Data for locating described items:
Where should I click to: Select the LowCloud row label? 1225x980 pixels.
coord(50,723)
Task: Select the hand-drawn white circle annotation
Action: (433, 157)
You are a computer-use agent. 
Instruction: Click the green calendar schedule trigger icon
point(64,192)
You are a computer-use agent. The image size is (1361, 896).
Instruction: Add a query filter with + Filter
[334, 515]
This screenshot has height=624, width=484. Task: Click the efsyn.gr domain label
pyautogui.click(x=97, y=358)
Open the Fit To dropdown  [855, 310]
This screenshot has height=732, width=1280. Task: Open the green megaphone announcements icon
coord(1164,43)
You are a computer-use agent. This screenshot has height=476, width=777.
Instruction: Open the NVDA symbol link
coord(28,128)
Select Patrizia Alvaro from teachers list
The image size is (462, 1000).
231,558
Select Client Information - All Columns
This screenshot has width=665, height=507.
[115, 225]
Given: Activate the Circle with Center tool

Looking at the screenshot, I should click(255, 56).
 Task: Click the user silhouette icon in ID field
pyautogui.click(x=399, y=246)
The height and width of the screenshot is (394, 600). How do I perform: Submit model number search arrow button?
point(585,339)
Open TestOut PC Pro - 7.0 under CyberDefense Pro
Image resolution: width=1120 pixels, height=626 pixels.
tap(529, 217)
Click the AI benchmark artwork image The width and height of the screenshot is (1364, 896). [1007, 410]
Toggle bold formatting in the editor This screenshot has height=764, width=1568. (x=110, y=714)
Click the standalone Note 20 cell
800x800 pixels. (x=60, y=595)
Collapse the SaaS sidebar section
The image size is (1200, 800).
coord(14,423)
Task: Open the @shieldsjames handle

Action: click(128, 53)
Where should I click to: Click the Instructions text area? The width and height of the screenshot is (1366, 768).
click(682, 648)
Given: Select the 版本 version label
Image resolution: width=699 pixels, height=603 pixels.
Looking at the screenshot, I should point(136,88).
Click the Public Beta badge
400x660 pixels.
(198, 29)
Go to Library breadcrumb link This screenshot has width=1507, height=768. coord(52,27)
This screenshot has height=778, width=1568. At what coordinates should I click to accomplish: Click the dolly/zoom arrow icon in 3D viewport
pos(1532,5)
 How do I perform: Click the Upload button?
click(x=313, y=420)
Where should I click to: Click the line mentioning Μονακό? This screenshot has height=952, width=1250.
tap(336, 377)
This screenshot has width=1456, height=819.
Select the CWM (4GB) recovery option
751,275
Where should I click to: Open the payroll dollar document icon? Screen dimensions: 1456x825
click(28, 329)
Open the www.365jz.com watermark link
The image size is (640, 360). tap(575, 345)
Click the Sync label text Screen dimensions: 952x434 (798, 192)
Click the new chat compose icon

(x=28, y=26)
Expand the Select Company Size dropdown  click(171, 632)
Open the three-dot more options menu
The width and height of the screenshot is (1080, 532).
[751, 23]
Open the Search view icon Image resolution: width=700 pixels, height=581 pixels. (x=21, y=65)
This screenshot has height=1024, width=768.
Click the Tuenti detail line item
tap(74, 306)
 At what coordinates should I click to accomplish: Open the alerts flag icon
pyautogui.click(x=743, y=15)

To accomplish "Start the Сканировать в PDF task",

PROBLEM DETAILS: Rewrite all of the data above, substituting "desktop agent" for every "computer-use agent" and changing nothing else.

THE ANSWER:
Where should I click to: Select the LowCloud row label? 1225x980 pixels.
coord(50,723)
Task: Select the hand-drawn white circle annotation
Action: (433, 157)
You are a desktop agent. 
Instruction: Click the green calendar schedule trigger icon
point(64,192)
You are a desktop agent. The image size is (1361, 896).
Instruction: Add a query filter with + Filter
[334, 515]
This screenshot has height=624, width=484. Task: Click the efsyn.gr domain label
pyautogui.click(x=97, y=358)
Open the Fit To dropdown  [855, 310]
This screenshot has height=732, width=1280. Task: Open the green megaphone announcements icon
coord(1164,43)
You are a desktop agent. This screenshot has height=476, width=777.
Instruction: Open the NVDA symbol link
coord(28,128)
Select Patrizia Alvaro from teachers list
The image size is (462, 1000).
231,558
Select Client Information - All Columns
This screenshot has width=665, height=507.
[115, 225]
Given: Activate the Circle with Center tool

Looking at the screenshot, I should click(255, 56).
 Task: Click the user silhouette icon in ID field
pyautogui.click(x=399, y=246)
The height and width of the screenshot is (394, 600). How do I perform: Submit model number search arrow button?
point(585,339)
Open TestOut PC Pro - 7.0 under CyberDefense Pro
Image resolution: width=1120 pixels, height=626 pixels.
tap(529, 217)
Click the AI benchmark artwork image The width and height of the screenshot is (1364, 896). [1007, 410]
Toggle bold formatting in the editor This screenshot has height=764, width=1568. (x=110, y=714)
Click the standalone Note 20 cell
800x800 pixels. (x=60, y=595)
Collapse the SaaS sidebar section
The image size is (1200, 800).
coord(14,423)
Task: Open the @shieldsjames handle

Action: click(128, 53)
Where should I click to: Click the Instructions text area? The width and height of the screenshot is (1366, 768).
click(682, 648)
Given: Select the 版本 version label
Image resolution: width=699 pixels, height=603 pixels.
Looking at the screenshot, I should point(136,88).
Click the Public Beta badge
400x660 pixels.
(198, 29)
Go to Library breadcrumb link This screenshot has width=1507, height=768. coord(52,27)
This screenshot has height=778, width=1568. At what coordinates should I click to accomplish: Click the dolly/zoom arrow icon in 3D viewport
pos(1532,5)
 How do I perform: Click the Upload button?
click(x=313, y=420)
Where should I click to: Click the line mentioning Μονακό? This screenshot has height=952, width=1250.
tap(336, 377)
This screenshot has width=1456, height=819.
Select the CWM (4GB) recovery option
751,275
Where should I click to: Open the payroll dollar document icon? Screen dimensions: 1456x825
click(28, 329)
Open the www.365jz.com watermark link
The image size is (640, 360). tap(575, 345)
Click the Sync label text Screen dimensions: 952x434 (798, 192)
Click the new chat compose icon

(x=28, y=26)
Expand the Select Company Size dropdown  click(171, 632)
Open the three-dot more options menu
The width and height of the screenshot is (1080, 532).
[751, 23]
Open the Search view icon Image resolution: width=700 pixels, height=581 pixels. (x=21, y=65)
This screenshot has height=1024, width=768.
Click the Tuenti detail line item
tap(74, 306)
 At what coordinates should I click to accomplish: Open the alerts flag icon
pyautogui.click(x=743, y=15)

To accomplish "Start the Сканировать в PDF task",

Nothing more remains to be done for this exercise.